Against a backdrop of Covid-19, a number of interesting common themes emerged from the first survey:

  • Most respondents raising capital expressed a neutral or marginally positive view of the
    fundraising environment.   For those investing new capital, almost three quarters of respondents indicated that infra debt markets remain favourable for funding of new infrastructure deals in both geographies.
  • In terms of general outlook and views of the impact of Covid-19, respondents highlighted the only positive impact of Covid-19 was in communications infrastructure (due to the increased criticality of connectivity as more work from home), which continued the overall positive outlook for the sector.  Unsurprisingly, the most negative outlook was noted for airport transactions and oil & gas related midstream assets.
  • Respondents indicated that the most positive outlook in Europe was for the Nordics, Iberia and Germany, whilst in the Americas the most positive outlook was in the USA. The most negative sentiment was reserved for Greece/Cyprus, Eastern Europe, and Mexico.
  • ESG is emerging as an important consideration for investors and their LP’s across both the Americas and Europe.  Covid-19 and other events in 2020 are likely to accelerate the ESG agenda with a flow through to investment criteria.

Results from the next quarter’s survey are anticipated in mid-October.

Financing America’s Infrastructure Future

GIIA CEO Lawrence Slade spoke about the opportunities for US States to drive inward investment through partnerships with private infrastructure investors during a panel discussion convened by the National Governors Association on 24th June.

The Infrastructure Financing Summit, a centre-piece of National Governors Association Chairman, Governor Larry Hogan’s year-long Infrastructure: Foundations for Success initiative, focused on leveraging private sector investments, and how governors can help ensure that their states have access to the full range of infrastructure financing options.

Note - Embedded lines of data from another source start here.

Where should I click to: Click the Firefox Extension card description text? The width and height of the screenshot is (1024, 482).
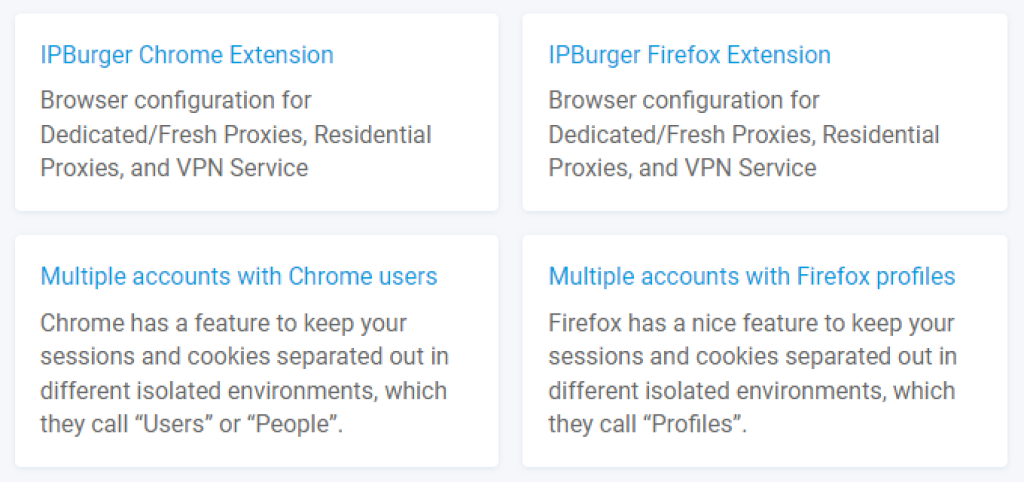[744, 134]
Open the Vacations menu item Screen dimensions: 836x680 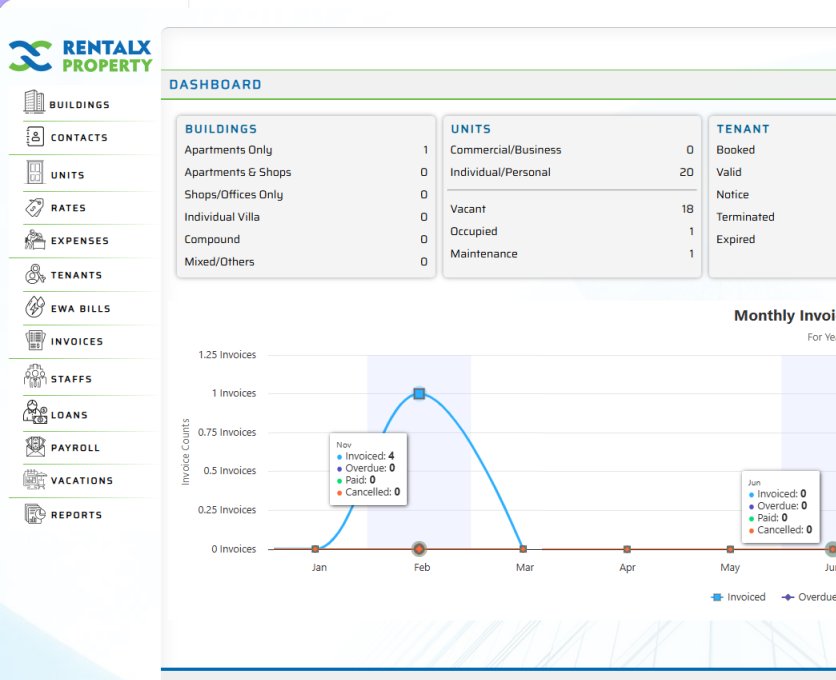pos(81,481)
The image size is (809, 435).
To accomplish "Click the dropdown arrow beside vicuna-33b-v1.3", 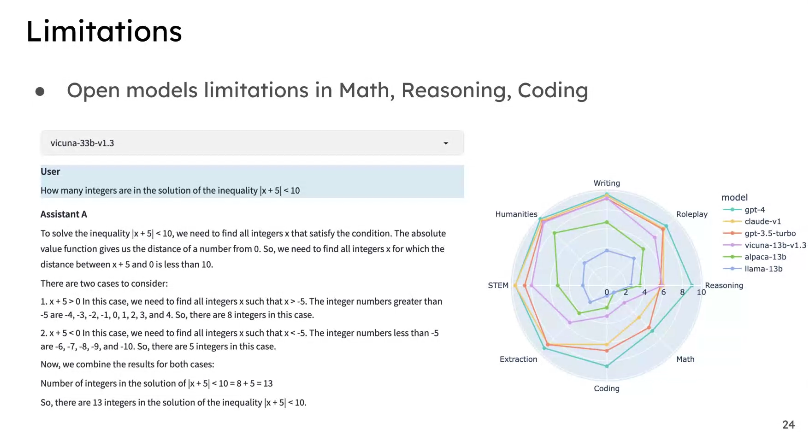I will [446, 143].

Joining the panel with Lawrence were Governor Doug Ducie, Arizona, Governor Ralph Northam, Virginia and Global Head of Corporate & Business Development for Cintra, Carlos Ugarte.

Noting that private infrastructure currently has a proportionately smaller role in the US when compared to other markets around the World, Lawrence said there are multiple funding models that could be deployed to suit specific circumstances for individual states, including more rural states.

“Working with private investors will allow individual States and Governors to access significant funding that comes with unrivalled experience about how to economically manage, develop and operate both existing and new infrastructure and responsibly add value to communities,” said Slade.

Watch the full panel here – Financing America’s Infrastructure Future (Panel 1)

GIIA Members’ Assets Grow to $660bn

Analysis compiled by Associate Member EY, working with GIIA, reveals significant growth in members’ assets under management – rising from $500bn in 17/18 to more than $660bn – with 1,300 assets spanning 49 countries across 6 continents.

Globally, GIIA members’ assets provide the essential infrastructure needed by hundreds of millions of people every day – including utilities, energy, transport, telecommunications and social infrastructure.

Of particular note, members made significant investments in renewable energies increasing capacity to 48,000MW of wind power (up 16,300MW), 33,000MW of solar (up 20,300MW) and 14,800MW of hydro and biomass (up 7,300MW) since 17/18.

Based on responses by members, the findings show that for every £100bn of AUM, members will invest an additional £96.7bn in capex over the next five years – an increase of almost 20% since 17/18.